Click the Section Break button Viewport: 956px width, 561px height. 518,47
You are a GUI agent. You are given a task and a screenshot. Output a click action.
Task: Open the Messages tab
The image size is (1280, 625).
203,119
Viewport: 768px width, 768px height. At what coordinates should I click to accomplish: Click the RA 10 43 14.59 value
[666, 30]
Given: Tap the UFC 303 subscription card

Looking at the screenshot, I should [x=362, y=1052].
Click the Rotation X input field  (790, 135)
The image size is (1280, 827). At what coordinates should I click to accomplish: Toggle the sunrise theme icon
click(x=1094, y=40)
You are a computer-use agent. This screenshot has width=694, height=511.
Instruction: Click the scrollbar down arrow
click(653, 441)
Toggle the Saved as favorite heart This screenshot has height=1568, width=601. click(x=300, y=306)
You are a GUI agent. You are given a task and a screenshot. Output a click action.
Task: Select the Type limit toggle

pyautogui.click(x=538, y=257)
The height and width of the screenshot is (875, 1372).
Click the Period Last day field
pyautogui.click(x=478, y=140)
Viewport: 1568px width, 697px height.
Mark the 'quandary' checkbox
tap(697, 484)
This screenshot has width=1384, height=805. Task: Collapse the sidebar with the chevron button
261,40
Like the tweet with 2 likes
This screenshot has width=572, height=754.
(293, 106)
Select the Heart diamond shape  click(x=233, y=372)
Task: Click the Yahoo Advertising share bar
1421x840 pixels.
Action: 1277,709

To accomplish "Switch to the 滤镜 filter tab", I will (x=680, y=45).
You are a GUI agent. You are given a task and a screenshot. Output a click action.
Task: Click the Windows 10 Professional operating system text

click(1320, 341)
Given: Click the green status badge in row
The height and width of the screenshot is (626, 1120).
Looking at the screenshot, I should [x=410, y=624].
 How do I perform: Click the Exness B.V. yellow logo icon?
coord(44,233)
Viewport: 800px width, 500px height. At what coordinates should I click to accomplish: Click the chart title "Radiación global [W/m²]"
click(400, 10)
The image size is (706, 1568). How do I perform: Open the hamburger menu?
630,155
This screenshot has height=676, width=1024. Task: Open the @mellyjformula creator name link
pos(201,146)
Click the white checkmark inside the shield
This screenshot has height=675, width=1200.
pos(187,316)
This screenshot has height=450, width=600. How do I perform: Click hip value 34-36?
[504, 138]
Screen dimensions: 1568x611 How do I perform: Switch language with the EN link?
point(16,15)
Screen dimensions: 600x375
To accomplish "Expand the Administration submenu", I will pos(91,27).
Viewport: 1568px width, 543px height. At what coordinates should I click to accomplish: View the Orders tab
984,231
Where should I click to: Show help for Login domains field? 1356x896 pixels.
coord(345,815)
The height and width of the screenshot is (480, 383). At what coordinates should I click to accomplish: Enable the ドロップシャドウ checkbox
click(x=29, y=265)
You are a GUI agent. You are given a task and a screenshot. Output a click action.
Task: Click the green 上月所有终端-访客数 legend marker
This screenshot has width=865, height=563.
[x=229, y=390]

# # # #

-- Your assignment --
Copy each line above exactly as it stands.

-- Completed exercise --
Click the Section Break button Viewport: 956px width, 561px height. 518,47
You are a GUI agent. You are given a task and a screenshot. Output a click action.
Task: Open the Messages tab
The image size is (1280, 625).
203,119
Viewport: 768px width, 768px height. At what coordinates should I click to accomplish: Click the RA 10 43 14.59 value
[666, 30]
Given: Tap the UFC 303 subscription card

Looking at the screenshot, I should [x=362, y=1052].
Click the Rotation X input field  (790, 135)
The image size is (1280, 827). At what coordinates should I click to accomplish: Toggle the sunrise theme icon
click(x=1094, y=40)
You are a computer-use agent. This screenshot has width=694, height=511.
Instruction: Click the scrollbar down arrow
click(653, 441)
Toggle the Saved as favorite heart This screenshot has height=1568, width=601. click(x=300, y=306)
You are a GUI agent. You are given a task and a screenshot. Output a click action.
Task: Select the Type limit toggle

pyautogui.click(x=538, y=257)
The height and width of the screenshot is (875, 1372).
Click the Period Last day field
pyautogui.click(x=478, y=140)
Viewport: 1568px width, 697px height.
Mark the 'quandary' checkbox
tap(697, 484)
This screenshot has width=1384, height=805. Task: Collapse the sidebar with the chevron button
261,40
Like the tweet with 2 likes
This screenshot has width=572, height=754.
(293, 106)
Select the Heart diamond shape  click(x=233, y=372)
Task: Click the Yahoo Advertising share bar
1421x840 pixels.
Action: 1277,709

To accomplish "Switch to the 滤镜 filter tab", I will (x=680, y=45).
You are a GUI agent. You are given a task and a screenshot. Output a click action.
Task: Click the Windows 10 Professional operating system text

click(1320, 341)
Given: Click the green status badge in row
The height and width of the screenshot is (626, 1120).
Looking at the screenshot, I should [x=410, y=624].
 How do I perform: Click the Exness B.V. yellow logo icon?
coord(44,233)
Viewport: 800px width, 500px height. At what coordinates should I click to accomplish: Click the chart title "Radiación global [W/m²]"
click(400, 10)
The image size is (706, 1568). How do I perform: Open the hamburger menu?
630,155
This screenshot has height=676, width=1024. Task: Open the @mellyjformula creator name link
pos(201,146)
Click the white checkmark inside the shield
This screenshot has height=675, width=1200.
pos(187,316)
This screenshot has height=450, width=600. How do I perform: Click hip value 34-36?
[504, 138]
Screen dimensions: 1568x611 How do I perform: Switch language with the EN link?
point(16,15)
Screen dimensions: 600x375
To accomplish "Expand the Administration submenu", I will pos(91,27).
Viewport: 1568px width, 543px height. At what coordinates should I click to accomplish: View the Orders tab
984,231
Where should I click to: Show help for Login domains field? 1356x896 pixels.
coord(345,815)
The height and width of the screenshot is (480, 383). At what coordinates should I click to accomplish: Enable the ドロップシャドウ checkbox
click(x=29, y=265)
You are a GUI agent. You are given a task and a screenshot. Output a click action.
Task: Click the green 上月所有终端-访客数 legend marker
This screenshot has width=865, height=563.
[x=229, y=390]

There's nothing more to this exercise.